I believe that Jesus was a master of the power of suggestion just as many other cult leaders were and are. He made his followers believe a miracle happened, he made them see it as a divine occurence
 

outhouse

Atheistically
I believe that Jesus was a master of the power of suggestion just as many other cult leaders were and are. He made his followers believe a miracle happened, he made them see it as a divine occurence

Not only that, every person he would have healed, having skills in this field, would have all been greatly exaggerated building a deity.


there is really no need for power of suggestion
 

cablescavenger

Well-Known Member
Theres no reason why a poor man, a traveling teacher of judaism who spoke in parables and metaphors who didnt like being financially oppressed by roman's

In a time when illiteracy was atrocious.


when we strip away biblical jesus from historical jesus, they are two different people.

maybe a question you should ask is did jesus make himself famous, or did the writers?

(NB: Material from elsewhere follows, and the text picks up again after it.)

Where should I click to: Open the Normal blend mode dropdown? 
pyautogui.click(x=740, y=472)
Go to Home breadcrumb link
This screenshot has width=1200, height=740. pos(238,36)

I grant you that literacy would have been an issue, 1/10 were literate. Jesus is supposed to have crossed the path of Priests, Sanhedrin, Romans, Centurions, Egyptians; many who would have been literate or had scribes, yet to date not one single first hand account has been found.

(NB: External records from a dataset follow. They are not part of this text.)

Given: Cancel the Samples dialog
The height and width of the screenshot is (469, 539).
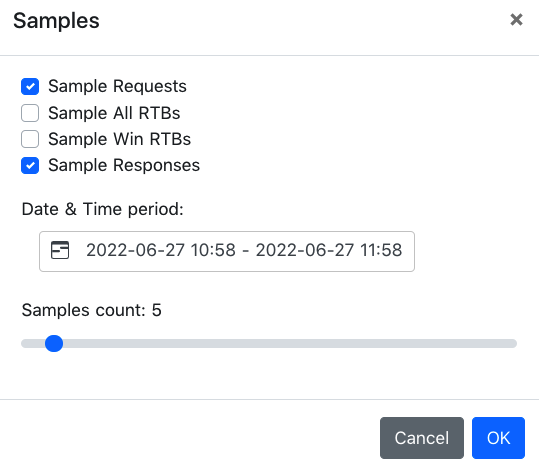Looking at the screenshot, I should [x=422, y=438].
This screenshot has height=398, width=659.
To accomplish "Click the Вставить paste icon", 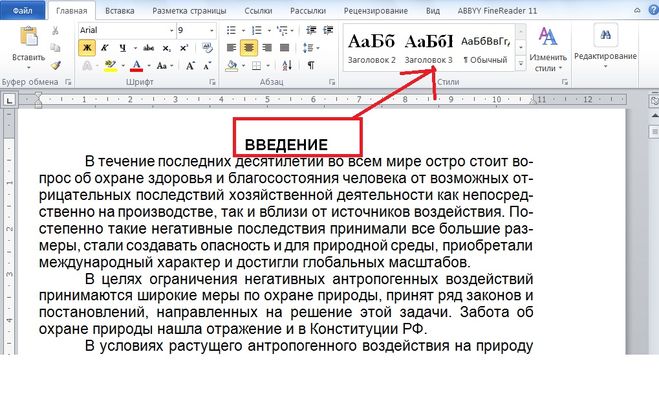I will pos(29,37).
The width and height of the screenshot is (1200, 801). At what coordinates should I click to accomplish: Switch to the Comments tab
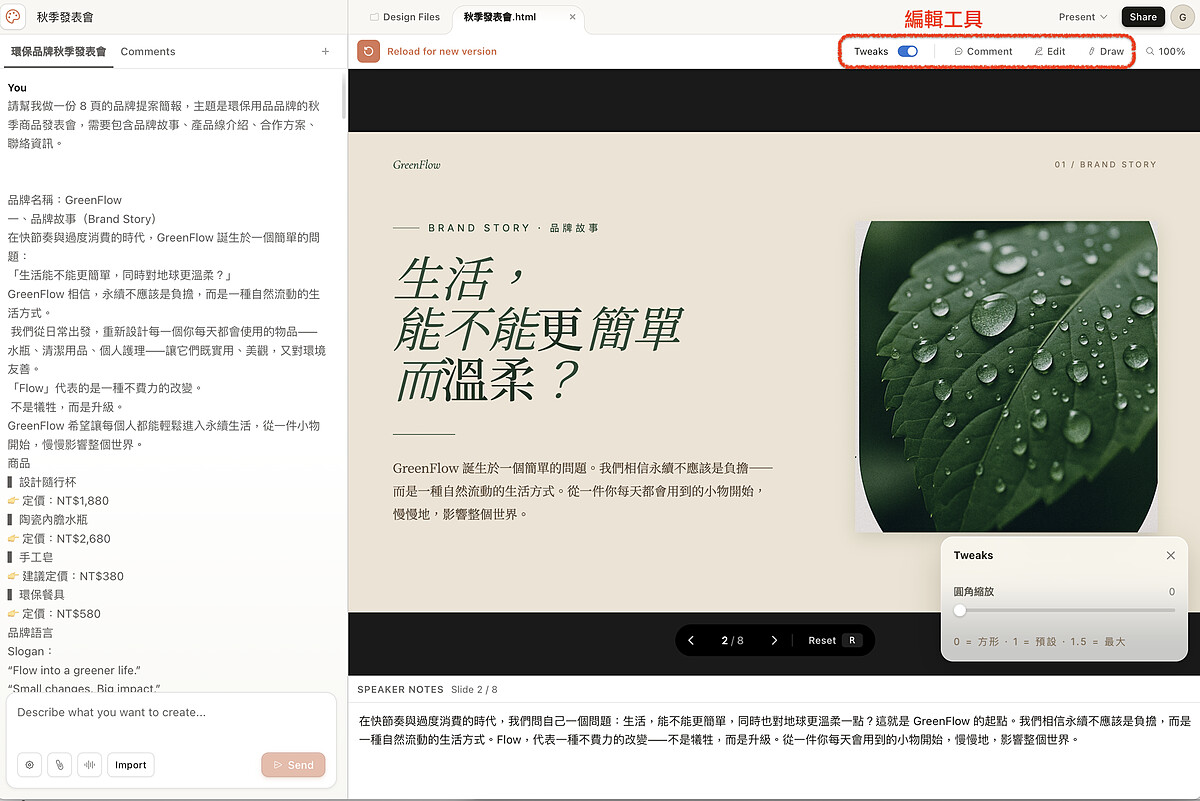point(148,51)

The historical Jesus is not first hand. The biblical Jesus is not first hand, and the corruptions make establishing a true Jesus virtually impossible.

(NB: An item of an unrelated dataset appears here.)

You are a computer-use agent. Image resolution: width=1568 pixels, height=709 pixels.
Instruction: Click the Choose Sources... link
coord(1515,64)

In much the same way I do not believe in God, I find it very difficult to say that the evidence for Jesus is any more convincing.
 

LegionOnomaMoi

Veteran Member
Premium Member
I believe that Jesus was a master of the power of suggestion just as many other cult leaders were and are. He made his followers believe a miracle happened, he made them see it as a divine occurence
That's one possibility. I'm inclined to believe that a lot of the casting out of spirits and healings were placebo effects that became exaggerated.
 

LegionOnomaMoi

Veteran Member
Premium Member
So near, yet so far......
Funny. I think the same thing when I hear "we have no good evidence that Jesus existed." Except the "so near" part. Someone in another thread posted an interesting clip where the agnostic scholar Ehrman responds to this view stating we have more evidence for Jesus than for almost any of his contemporaries and that he doesn't know of any serious historian who doubts the that Jesus was a historical person. Angellous may correct me here (early christian studies is his area of expertise), but I haven't come across any academic publication by any historian asserting Jesus didn't exist. Lot's of blogs and sensationalist books, but nothing published in the forums (not online, I mean, for example, journals) used by specialists.